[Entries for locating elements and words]
#####
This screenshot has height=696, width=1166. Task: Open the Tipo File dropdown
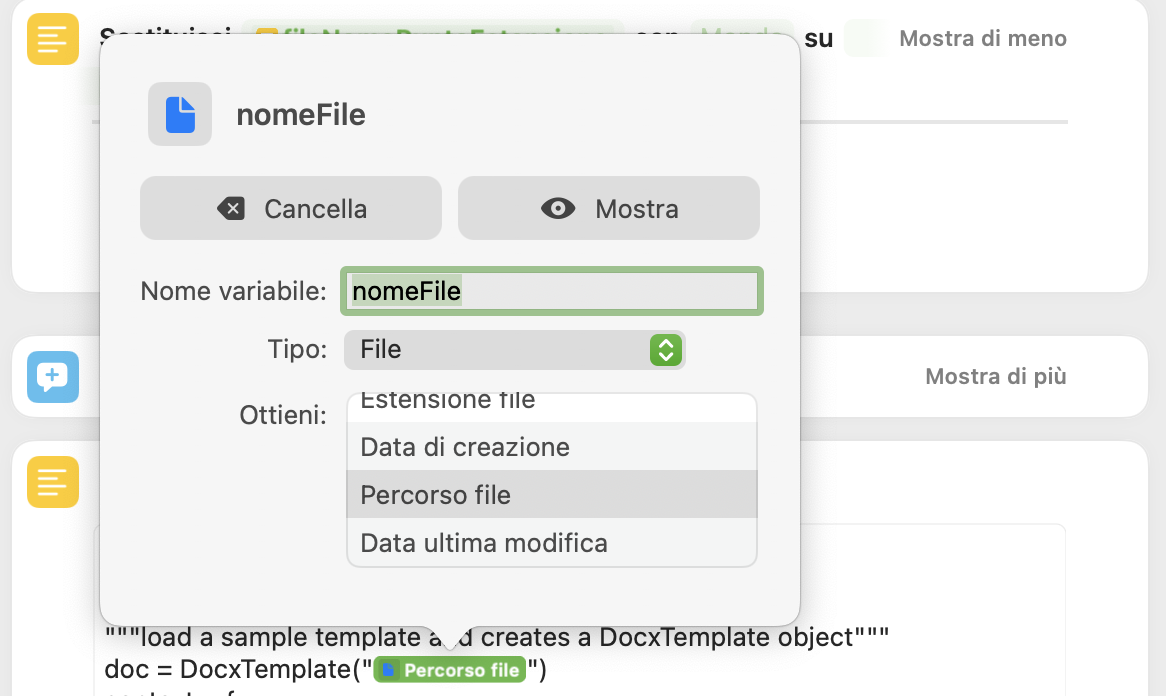514,349
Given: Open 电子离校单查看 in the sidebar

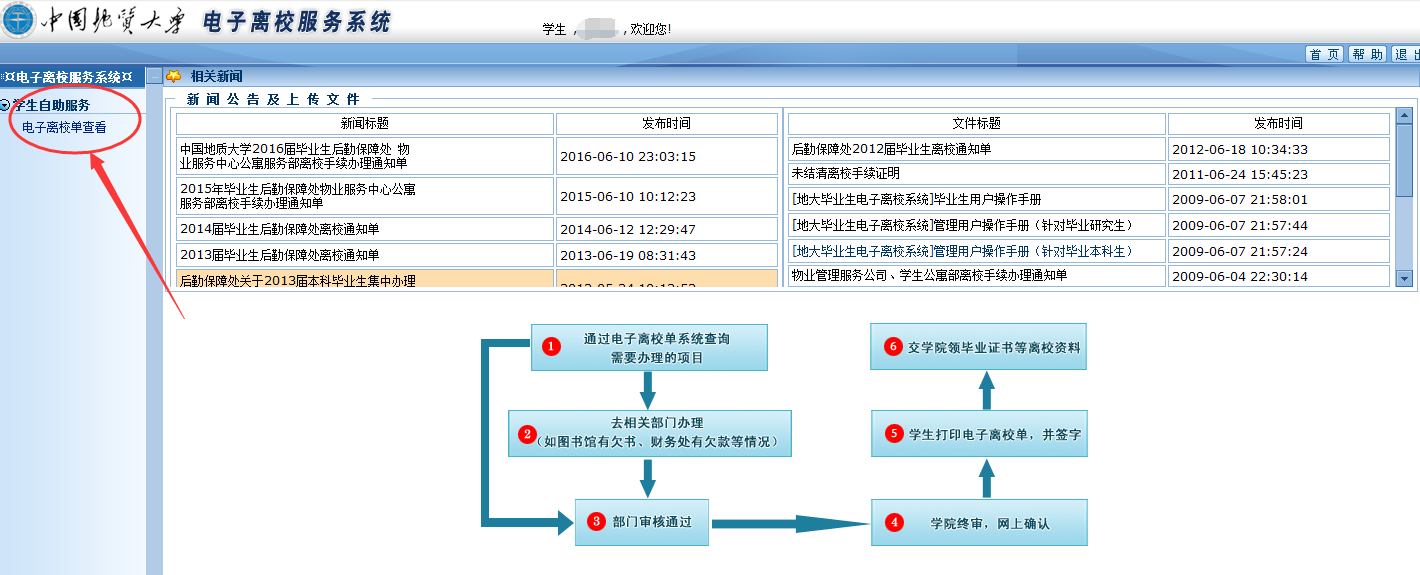Looking at the screenshot, I should click(x=64, y=127).
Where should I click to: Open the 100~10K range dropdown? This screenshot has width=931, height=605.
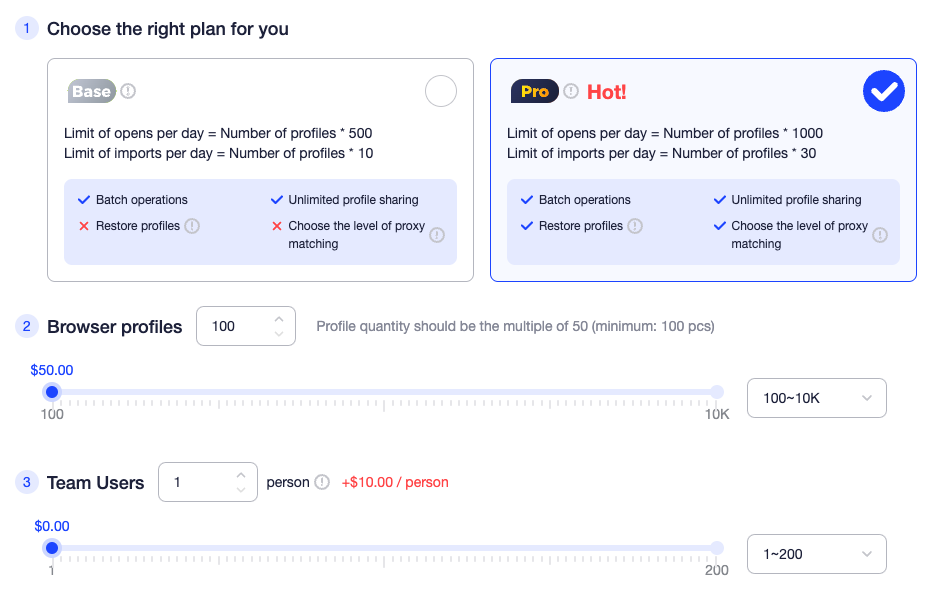816,397
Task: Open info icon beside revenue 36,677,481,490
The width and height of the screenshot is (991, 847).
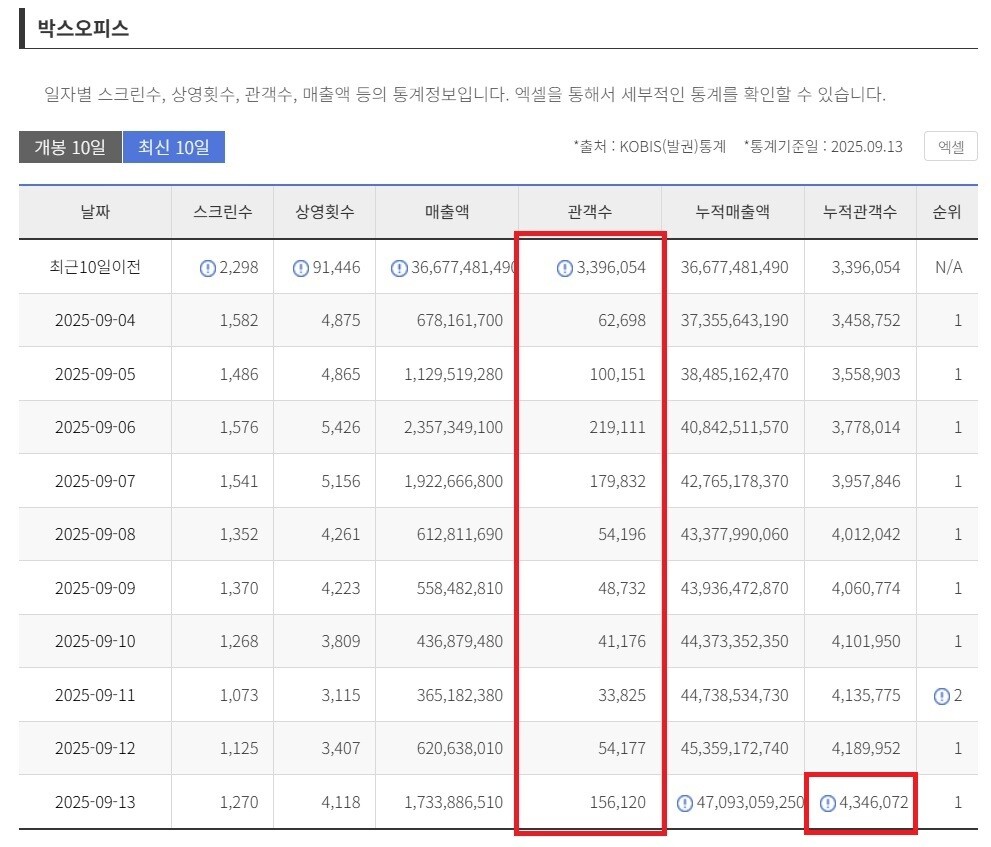Action: (x=399, y=268)
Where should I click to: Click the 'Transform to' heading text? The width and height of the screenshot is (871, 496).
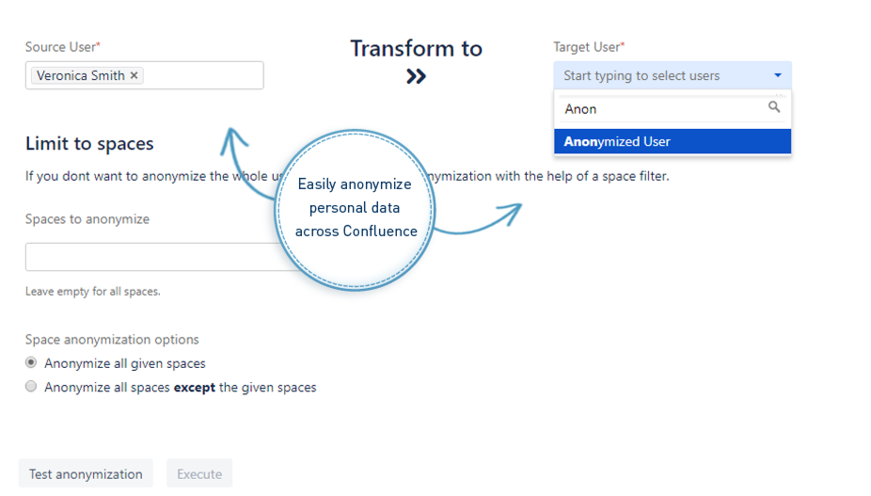tap(416, 48)
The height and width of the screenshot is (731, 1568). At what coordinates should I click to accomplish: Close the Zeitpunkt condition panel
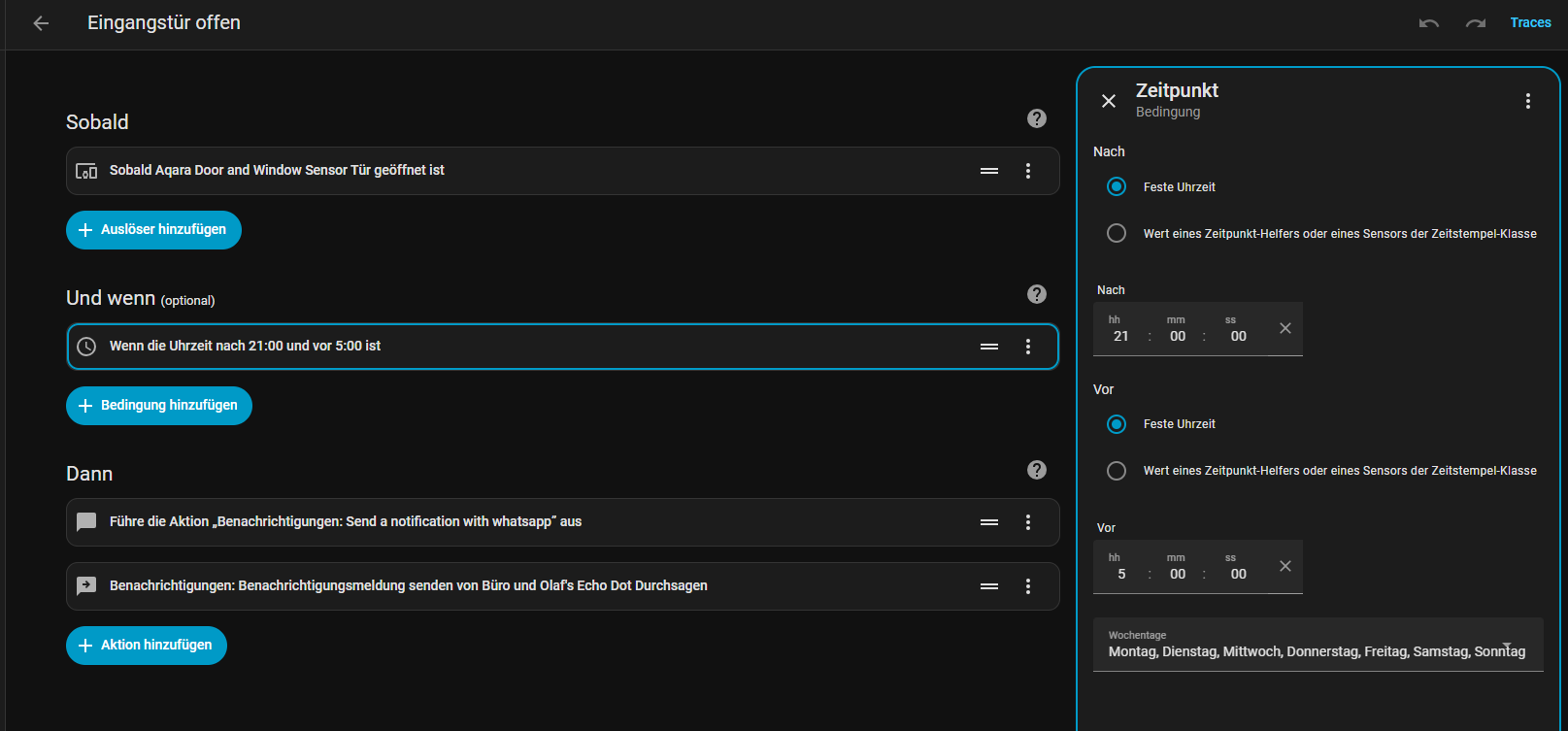pos(1109,101)
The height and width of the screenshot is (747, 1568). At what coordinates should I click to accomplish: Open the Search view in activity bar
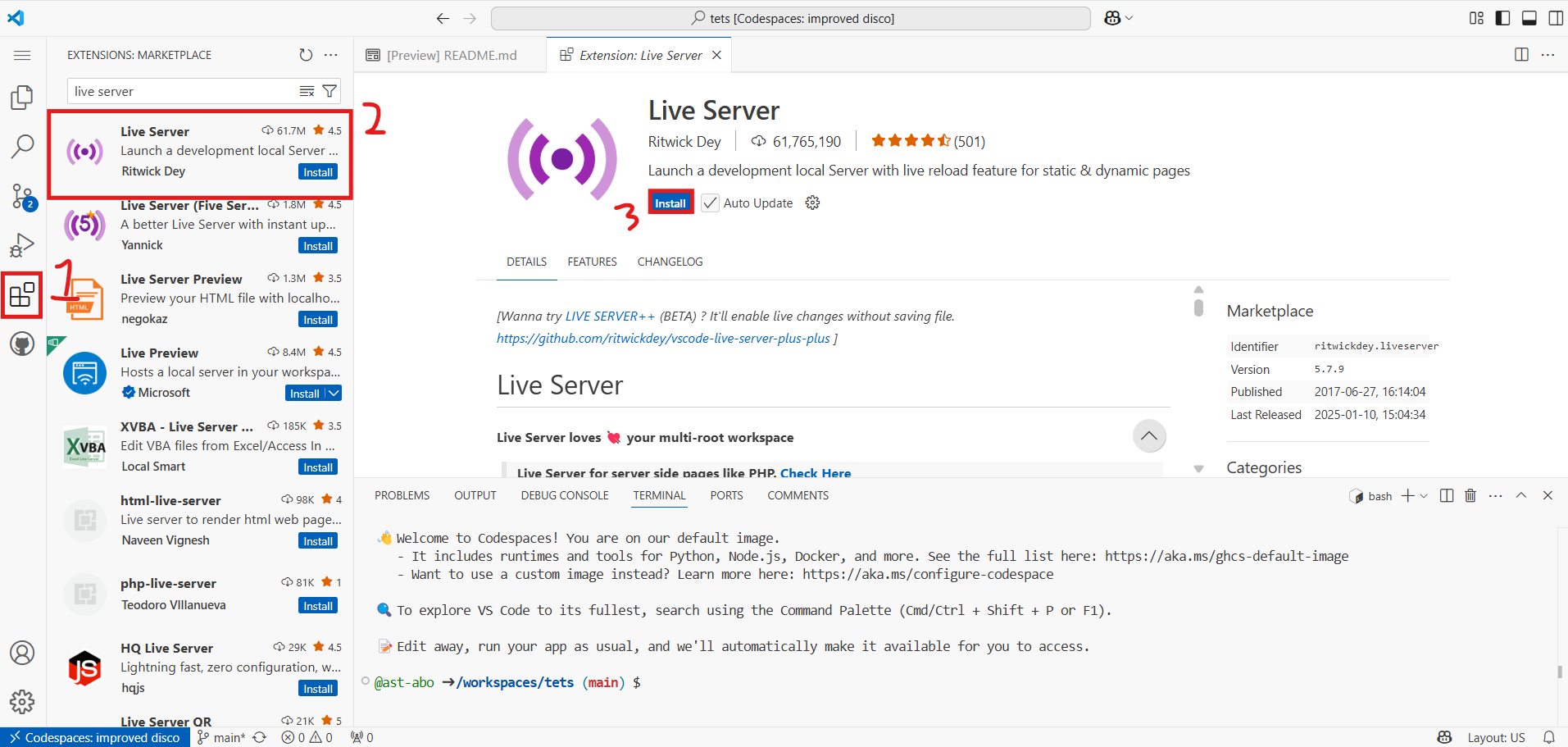coord(22,147)
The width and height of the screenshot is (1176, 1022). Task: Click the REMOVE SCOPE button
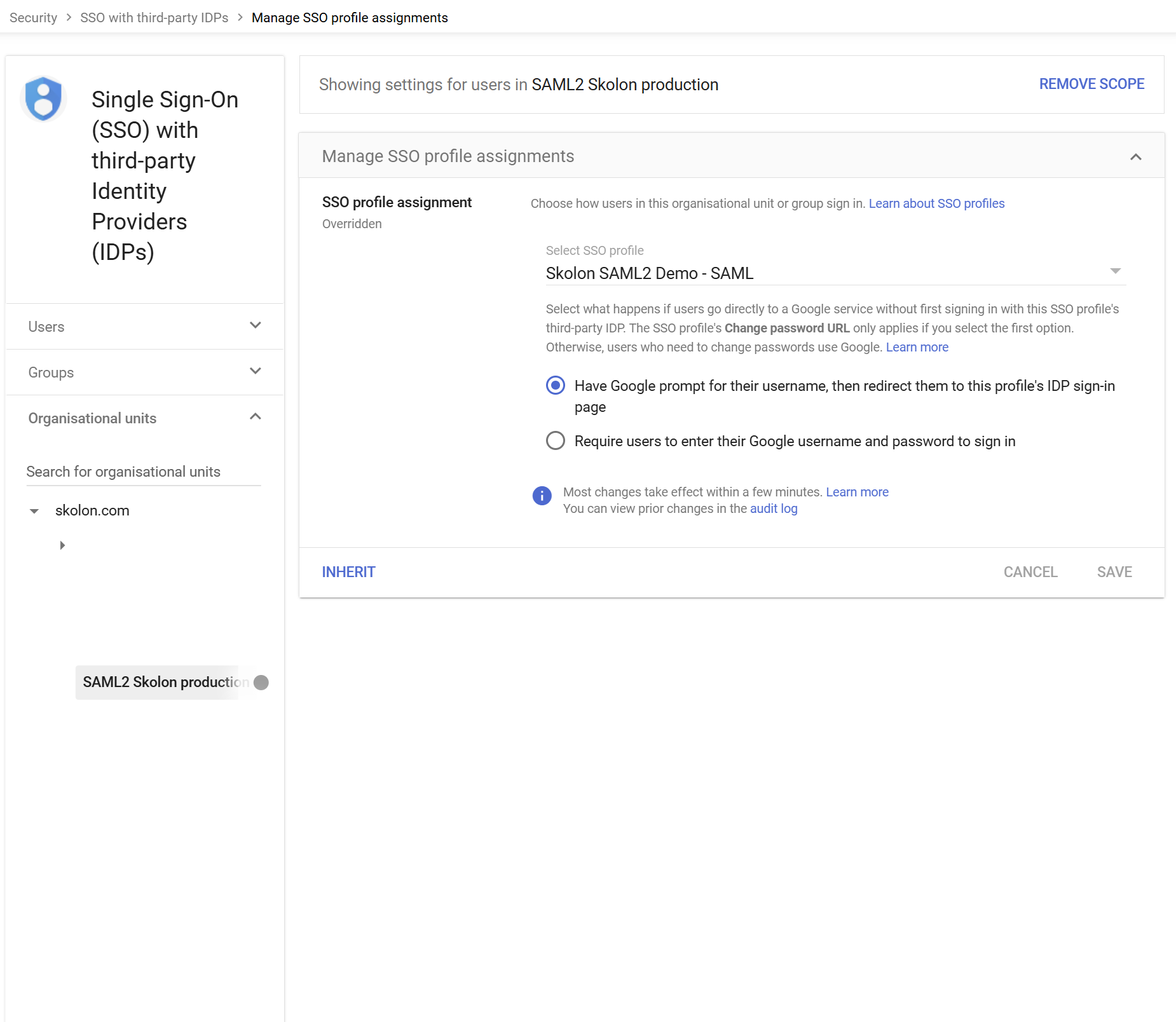1091,84
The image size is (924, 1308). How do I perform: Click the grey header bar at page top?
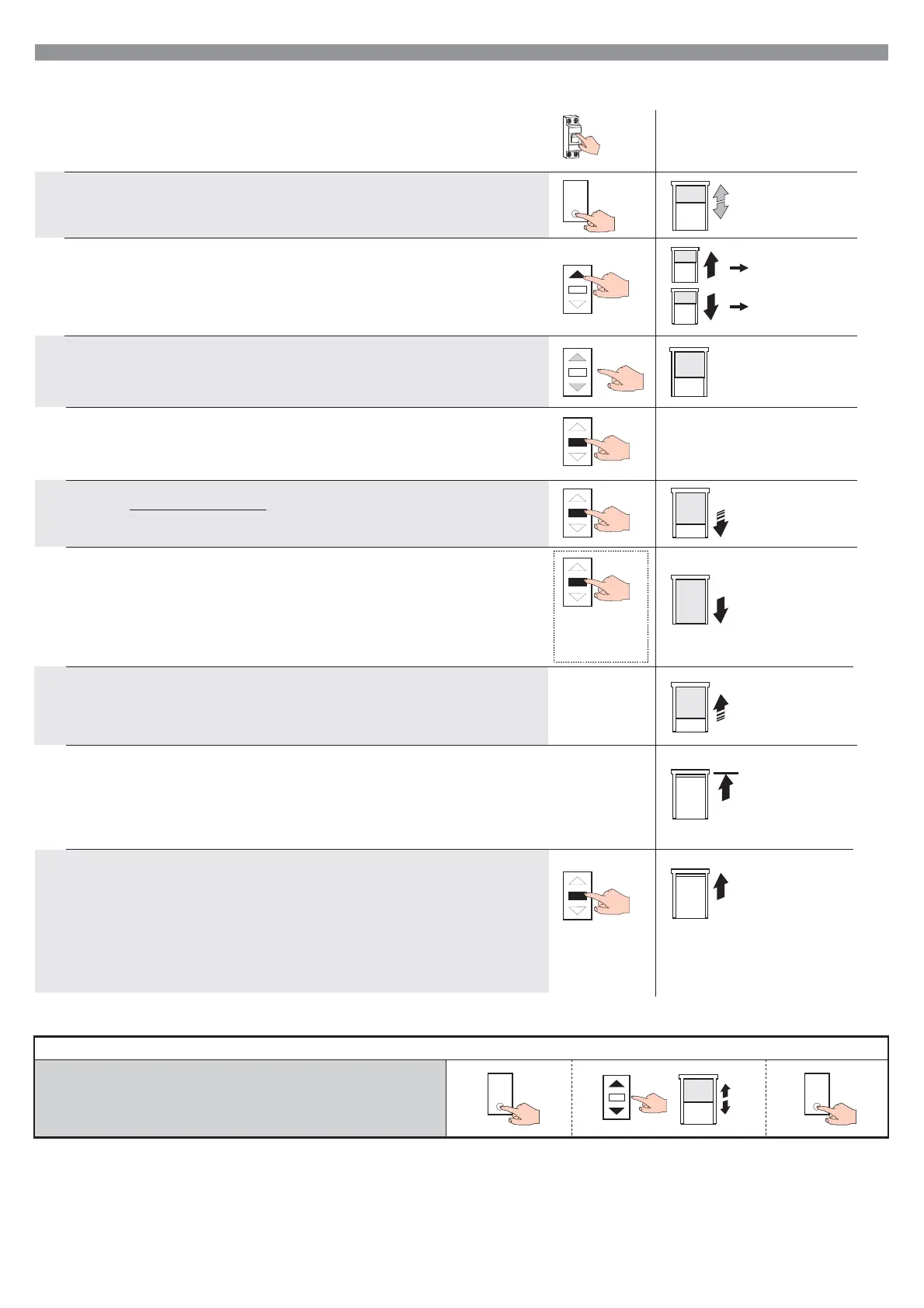pos(461,52)
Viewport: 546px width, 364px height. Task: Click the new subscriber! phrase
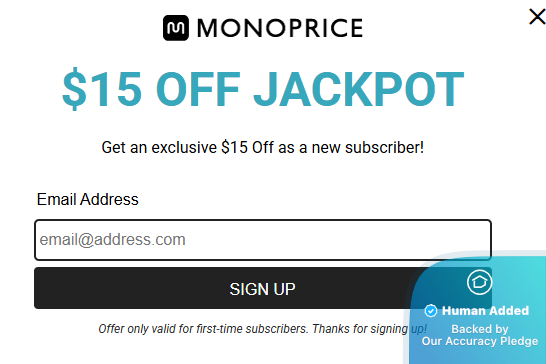368,147

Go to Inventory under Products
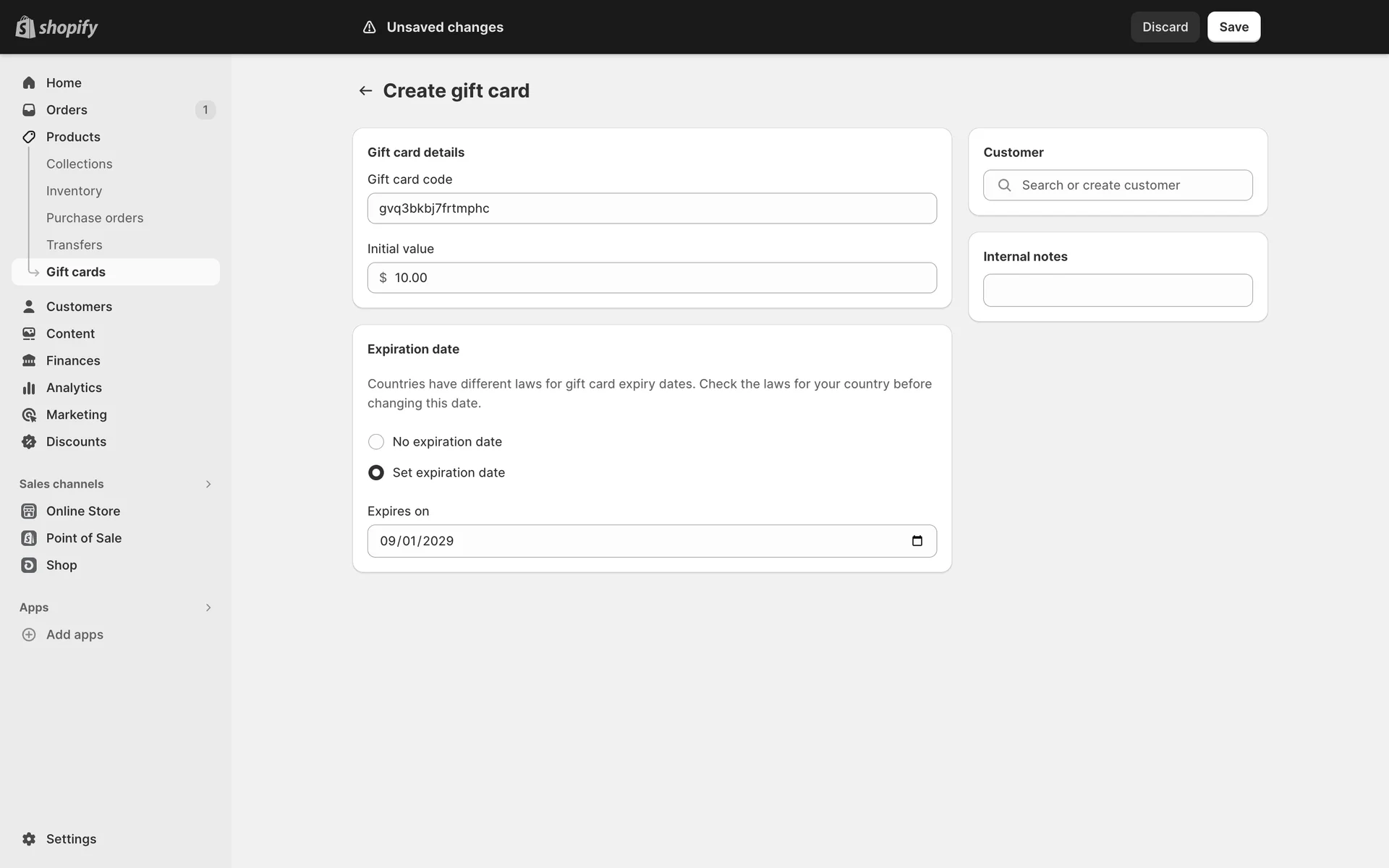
#####
* EXERCISE AIM *
Output every line above word for word, leaving out the pictures.

* EXERCISE RESULT *
This screenshot has height=696, width=1166. Task: Open the Tipo File dropdown
514,349
Given: Open 电子离校单查看 in the sidebar

Looking at the screenshot, I should click(x=64, y=127).
Where should I click to: Open the 100~10K range dropdown? This screenshot has width=931, height=605.
816,397
Task: Open info icon beside revenue 36,677,481,490
The width and height of the screenshot is (991, 847).
Action: (x=399, y=268)
Where should I click to: Click the 'Transform to' heading text? The width and height of the screenshot is (871, 496).
tap(416, 48)
The height and width of the screenshot is (731, 1568). At what coordinates should I click to accomplish: Close the Zeitpunkt condition panel
pos(1109,101)
The height and width of the screenshot is (747, 1568). At what coordinates should I click to accomplish: Open the Search view in activity bar
coord(22,147)
The width and height of the screenshot is (1176, 1022). Task: Click the REMOVE SCOPE button
1091,84
The image size is (924, 1308). How do I perform: Click the grey header bar at page top?
pos(461,52)
Viewport: 546px width, 364px height. Task: Click the new subscriber! phrase
368,147

Go to Inventory under Products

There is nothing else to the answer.